32 die in car-bomb attack in Baghdad
A SUICIDE car-bomb attack in a densely populated neighbourhood of Baghdad yesterday killed at least 32 people and left dozens injured.
Many of the victims were labourers waiting for jobs at an intersection in Sadr City, a sprawling majority Shiite neighbourhood in the northeast of the capital.
Pictures posted on social media shortly after the explosion showed a huge plume of black smoke billowing into the sky and seriously injured people being evacuated.
According to a police colonel, at least 32 people were killed and 61 injured in the blast, the second major attack in Baghdad in three days.
At least 27 people were killed by twin explosions in a busy market area in central Baghdad on Saturday.
The Islamic State (IS) group has claimed responsibility for yesterday’s attack, saying the “martyrdom operation” had killed about 40 people.

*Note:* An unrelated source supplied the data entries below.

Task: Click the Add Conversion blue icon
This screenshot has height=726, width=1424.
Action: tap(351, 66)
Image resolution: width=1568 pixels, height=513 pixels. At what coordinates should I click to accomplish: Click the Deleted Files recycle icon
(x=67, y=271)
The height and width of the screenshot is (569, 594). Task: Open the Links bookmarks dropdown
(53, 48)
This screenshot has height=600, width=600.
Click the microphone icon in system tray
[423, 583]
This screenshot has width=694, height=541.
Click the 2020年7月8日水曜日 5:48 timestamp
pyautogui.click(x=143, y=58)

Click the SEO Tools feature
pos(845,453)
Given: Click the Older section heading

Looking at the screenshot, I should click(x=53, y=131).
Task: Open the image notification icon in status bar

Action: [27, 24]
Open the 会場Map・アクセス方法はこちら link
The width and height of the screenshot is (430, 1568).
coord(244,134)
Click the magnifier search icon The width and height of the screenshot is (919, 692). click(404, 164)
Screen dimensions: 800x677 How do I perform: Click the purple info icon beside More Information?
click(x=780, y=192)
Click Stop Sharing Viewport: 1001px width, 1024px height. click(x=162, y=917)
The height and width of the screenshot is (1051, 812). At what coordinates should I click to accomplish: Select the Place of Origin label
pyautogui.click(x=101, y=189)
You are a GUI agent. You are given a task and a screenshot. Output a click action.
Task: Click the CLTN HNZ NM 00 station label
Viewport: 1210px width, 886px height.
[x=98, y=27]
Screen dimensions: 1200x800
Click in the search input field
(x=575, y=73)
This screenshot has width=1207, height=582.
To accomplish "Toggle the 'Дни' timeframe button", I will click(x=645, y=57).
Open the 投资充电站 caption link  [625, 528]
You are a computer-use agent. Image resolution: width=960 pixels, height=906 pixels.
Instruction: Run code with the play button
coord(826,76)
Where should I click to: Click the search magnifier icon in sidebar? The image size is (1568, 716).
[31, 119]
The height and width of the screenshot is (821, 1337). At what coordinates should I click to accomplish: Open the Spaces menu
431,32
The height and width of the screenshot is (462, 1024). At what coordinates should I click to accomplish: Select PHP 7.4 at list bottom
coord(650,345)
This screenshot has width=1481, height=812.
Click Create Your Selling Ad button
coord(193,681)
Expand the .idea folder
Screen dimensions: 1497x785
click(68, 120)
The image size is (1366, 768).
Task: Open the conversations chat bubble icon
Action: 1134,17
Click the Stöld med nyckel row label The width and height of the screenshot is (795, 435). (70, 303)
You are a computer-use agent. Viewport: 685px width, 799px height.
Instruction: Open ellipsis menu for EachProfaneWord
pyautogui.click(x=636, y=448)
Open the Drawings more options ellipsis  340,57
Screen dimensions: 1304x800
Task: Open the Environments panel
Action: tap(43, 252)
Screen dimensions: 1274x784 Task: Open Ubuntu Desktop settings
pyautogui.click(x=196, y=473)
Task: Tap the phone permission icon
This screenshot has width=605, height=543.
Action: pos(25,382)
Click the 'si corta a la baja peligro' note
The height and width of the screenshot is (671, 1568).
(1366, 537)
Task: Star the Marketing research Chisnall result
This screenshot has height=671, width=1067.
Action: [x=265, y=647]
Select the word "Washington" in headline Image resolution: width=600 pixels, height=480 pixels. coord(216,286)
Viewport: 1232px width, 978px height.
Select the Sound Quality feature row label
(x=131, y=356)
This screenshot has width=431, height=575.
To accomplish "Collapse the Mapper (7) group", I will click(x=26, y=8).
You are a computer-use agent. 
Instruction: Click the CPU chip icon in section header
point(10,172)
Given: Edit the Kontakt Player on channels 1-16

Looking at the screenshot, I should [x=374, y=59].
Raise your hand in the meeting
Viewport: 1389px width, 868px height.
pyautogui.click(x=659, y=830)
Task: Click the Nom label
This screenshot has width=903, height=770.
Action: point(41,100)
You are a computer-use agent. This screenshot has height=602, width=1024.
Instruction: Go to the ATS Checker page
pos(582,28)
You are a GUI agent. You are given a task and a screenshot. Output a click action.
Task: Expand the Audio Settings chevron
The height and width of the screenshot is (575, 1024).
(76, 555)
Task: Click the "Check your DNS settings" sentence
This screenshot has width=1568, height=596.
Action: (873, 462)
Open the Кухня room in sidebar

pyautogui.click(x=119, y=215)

Iraqi police sources said at least 32 people were killed and more than 60 injured when an explosives-laden vehicle went off on a square where daily labourers were waiting for jobs.
Observers have voiced fears that the IS, once it definitively loses its status as a land-holding force, could increasingly revert to targeting civilians in Iraq’s cities.
Meanwhile, French President Francois Hollande said on a visit to Baghdad yesterday that France would fight any French jihadists it found on the battlefields of Iraq, arrest them if they returned home and work to deradicalise their children.
There were about 60 French citizens fighting alongside IS militants in the northern city of Mosul alone and hundreds more in the rest of the country and Syria, French diplomatic sources said.
“We will fight them like [we fight] all jihadists ... since they prepare attacks on our own territory,” Hollande told a news conference.
“We are preparing for these returns and the very particular processing of these children.”
Hollande, whose country has faced a series of militant attacks in the past two years, said French soldiers serving in a US-led coalition against the jihadists were preventing more mass killings at home.
“Everything that contributes to reconstructing Iraq is an additional step to avoiding Daesh strikes on our own territory,” Hollande said, using an Arabic acronym for the IS.
US-backed Iraqi forces are fighting to push the IS, the Sunni Muslim militant group, from Mosul, the fighters’ last major stronghold in the country, but are facing fierce resistance.